Since being enabled by the Affordable Care Act, Consumer Operated and Oriented Plans have felt like dead men walking to the gallows and nearly everyone following health reform has been ready to write their epitaph.
Intended as a replacement for the public option, these new nonprofit plans were modeled on carriers such as Washington's Group Health Cooperative. To jumpstart the CO-OP initiative, the Centers for Medicare & Medicaid Services offered hundreds of millions in startup loans to these largely unknown entities. Some stumbled early. Vermont rejected its CO-OP's application to sell policies, leading it to close before it ever opened.
But a funny thing might happen: Some crafty maneuvers worthy of the nation's private-sector insurers may give CO-OPs staying power and a number of them are looking at expansion in 2015.
Early enrollment figures for one CO-OP signal that a multi-state approach might be the way to go. One of the few CO-OPs to launch in multiple states, CoOportunity Health, reported enrollment of 35,000 people between Iowa and Nebraska. CoOportunity anticipated 12,000 members in its first year. More importantly, the CO-OP's membership is distributed evenly across different age groups and did not skew older, a common fear for CO-OPs. With a base of 22,000 individuals and 700 employer groups, CoOportunity Health has several more months of open enrollment to build upon those numbers.
At least three CO-OPs are taking a similar approach. For 2015, the Montana Health CO-OP will sell plans in Idaho and Kentucky Health Cooperative is expanding into West Virginia. Minuteman Health, based in Massachusetts, is expanding into New Hampshire.
If those expansions take hold, there's a high probability of further moves into other states to position themselves as true regional players. The Massachusetts and Montana CO-OPs could easily expand to other surrounding states if they find success in 2015 and at some point, even Vermont could get a CO-OP just not the one originally chartered in the state.

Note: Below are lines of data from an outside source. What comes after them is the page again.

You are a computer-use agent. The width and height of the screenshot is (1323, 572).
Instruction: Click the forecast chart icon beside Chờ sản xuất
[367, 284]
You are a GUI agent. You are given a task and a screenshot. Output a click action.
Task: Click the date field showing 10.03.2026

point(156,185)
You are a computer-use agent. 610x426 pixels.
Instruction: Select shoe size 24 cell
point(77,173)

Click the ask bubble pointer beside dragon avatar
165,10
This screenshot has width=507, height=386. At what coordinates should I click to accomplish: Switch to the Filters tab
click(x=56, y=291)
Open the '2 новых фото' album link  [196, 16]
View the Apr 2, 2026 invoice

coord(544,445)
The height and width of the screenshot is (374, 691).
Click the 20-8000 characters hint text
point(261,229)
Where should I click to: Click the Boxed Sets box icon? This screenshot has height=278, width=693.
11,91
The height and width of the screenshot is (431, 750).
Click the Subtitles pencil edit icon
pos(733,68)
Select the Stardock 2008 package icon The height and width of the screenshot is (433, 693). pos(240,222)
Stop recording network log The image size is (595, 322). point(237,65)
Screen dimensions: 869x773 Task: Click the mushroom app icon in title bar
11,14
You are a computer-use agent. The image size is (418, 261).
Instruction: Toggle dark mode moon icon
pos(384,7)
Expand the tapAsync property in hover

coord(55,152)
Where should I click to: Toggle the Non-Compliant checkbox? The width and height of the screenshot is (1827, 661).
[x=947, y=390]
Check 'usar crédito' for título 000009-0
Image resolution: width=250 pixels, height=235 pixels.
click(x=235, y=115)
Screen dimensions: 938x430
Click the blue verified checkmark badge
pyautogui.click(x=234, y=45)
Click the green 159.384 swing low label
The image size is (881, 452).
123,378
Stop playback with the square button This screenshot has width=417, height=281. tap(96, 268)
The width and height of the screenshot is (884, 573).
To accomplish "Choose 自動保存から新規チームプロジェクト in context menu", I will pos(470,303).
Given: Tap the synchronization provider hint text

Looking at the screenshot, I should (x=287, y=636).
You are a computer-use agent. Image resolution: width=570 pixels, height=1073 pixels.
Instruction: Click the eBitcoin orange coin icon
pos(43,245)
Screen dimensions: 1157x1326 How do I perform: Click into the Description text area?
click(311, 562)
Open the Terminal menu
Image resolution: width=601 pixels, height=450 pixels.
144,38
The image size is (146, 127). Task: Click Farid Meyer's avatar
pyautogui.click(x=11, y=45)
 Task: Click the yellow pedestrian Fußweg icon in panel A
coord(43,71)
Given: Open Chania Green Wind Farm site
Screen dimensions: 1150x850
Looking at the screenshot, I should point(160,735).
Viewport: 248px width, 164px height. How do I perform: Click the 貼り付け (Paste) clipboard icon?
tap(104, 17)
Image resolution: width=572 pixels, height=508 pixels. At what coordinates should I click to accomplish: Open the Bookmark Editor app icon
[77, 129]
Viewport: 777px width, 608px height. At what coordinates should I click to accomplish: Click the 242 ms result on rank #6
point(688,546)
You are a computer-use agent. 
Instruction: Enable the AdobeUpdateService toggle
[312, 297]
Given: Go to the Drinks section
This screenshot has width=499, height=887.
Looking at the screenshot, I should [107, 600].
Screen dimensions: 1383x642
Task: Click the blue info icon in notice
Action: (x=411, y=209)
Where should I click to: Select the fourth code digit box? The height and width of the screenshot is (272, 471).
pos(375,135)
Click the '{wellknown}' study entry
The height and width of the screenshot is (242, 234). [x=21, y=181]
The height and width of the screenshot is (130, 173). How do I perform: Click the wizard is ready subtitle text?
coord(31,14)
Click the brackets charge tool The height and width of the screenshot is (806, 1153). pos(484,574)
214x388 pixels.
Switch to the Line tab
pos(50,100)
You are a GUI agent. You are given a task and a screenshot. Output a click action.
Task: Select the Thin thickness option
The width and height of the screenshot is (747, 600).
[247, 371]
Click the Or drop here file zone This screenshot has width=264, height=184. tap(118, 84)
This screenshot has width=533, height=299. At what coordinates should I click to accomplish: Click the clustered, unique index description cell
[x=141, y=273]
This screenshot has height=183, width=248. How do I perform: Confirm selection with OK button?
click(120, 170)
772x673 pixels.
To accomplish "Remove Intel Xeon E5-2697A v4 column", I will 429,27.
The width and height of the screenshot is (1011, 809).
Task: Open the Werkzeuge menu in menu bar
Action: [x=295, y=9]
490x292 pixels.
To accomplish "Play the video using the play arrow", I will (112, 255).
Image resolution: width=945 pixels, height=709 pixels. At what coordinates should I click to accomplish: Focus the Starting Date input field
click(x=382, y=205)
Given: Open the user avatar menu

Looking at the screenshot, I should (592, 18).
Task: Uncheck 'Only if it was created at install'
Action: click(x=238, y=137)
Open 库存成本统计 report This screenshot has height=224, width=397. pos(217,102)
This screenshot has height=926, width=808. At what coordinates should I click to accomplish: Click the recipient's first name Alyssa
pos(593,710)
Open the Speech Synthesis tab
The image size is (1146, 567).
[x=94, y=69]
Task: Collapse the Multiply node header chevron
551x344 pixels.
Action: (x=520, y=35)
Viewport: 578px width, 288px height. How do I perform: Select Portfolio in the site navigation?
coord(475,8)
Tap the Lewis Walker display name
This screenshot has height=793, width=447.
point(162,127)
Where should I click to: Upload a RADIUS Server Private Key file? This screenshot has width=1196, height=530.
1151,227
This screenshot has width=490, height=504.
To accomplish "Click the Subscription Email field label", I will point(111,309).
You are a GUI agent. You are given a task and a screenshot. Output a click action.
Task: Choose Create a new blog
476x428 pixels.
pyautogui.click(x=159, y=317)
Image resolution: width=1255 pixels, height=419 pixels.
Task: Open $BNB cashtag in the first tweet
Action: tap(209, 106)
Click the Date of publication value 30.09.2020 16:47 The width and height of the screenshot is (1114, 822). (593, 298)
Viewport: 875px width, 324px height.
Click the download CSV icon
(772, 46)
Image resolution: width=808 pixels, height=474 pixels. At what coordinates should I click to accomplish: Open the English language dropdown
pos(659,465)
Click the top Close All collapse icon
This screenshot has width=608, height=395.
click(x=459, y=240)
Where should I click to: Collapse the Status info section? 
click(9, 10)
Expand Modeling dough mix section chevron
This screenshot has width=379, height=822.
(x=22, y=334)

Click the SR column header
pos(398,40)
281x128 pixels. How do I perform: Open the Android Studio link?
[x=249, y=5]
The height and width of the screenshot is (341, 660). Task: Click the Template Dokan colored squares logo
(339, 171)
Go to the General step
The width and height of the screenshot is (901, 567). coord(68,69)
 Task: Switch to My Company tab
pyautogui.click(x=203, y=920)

There are reports that CO-OPs are also considering reciprocal network agreements, allowing members access to other CO-OP provider networks similar to the BlueCard program. The BlueCard program gives regional BlueCross and Blue Shield plan members a preferred network of physicians virtually anywhere in the country.
A CO-OP network would be smaller many CO-OPs have narrow networks and accountable care partnerships but it could be an important differentiating factor for companies with employees in multiple locations or individuals who want a larger network.
A group effort could improve the CO-OPs long-term prospects. Some CO-OPs will undoubtedly go the way of the Vermont CO-OP. But a broad network, expanded footprints and a unified front could strengthen what was seen as one of the ACA's shakier initiatives.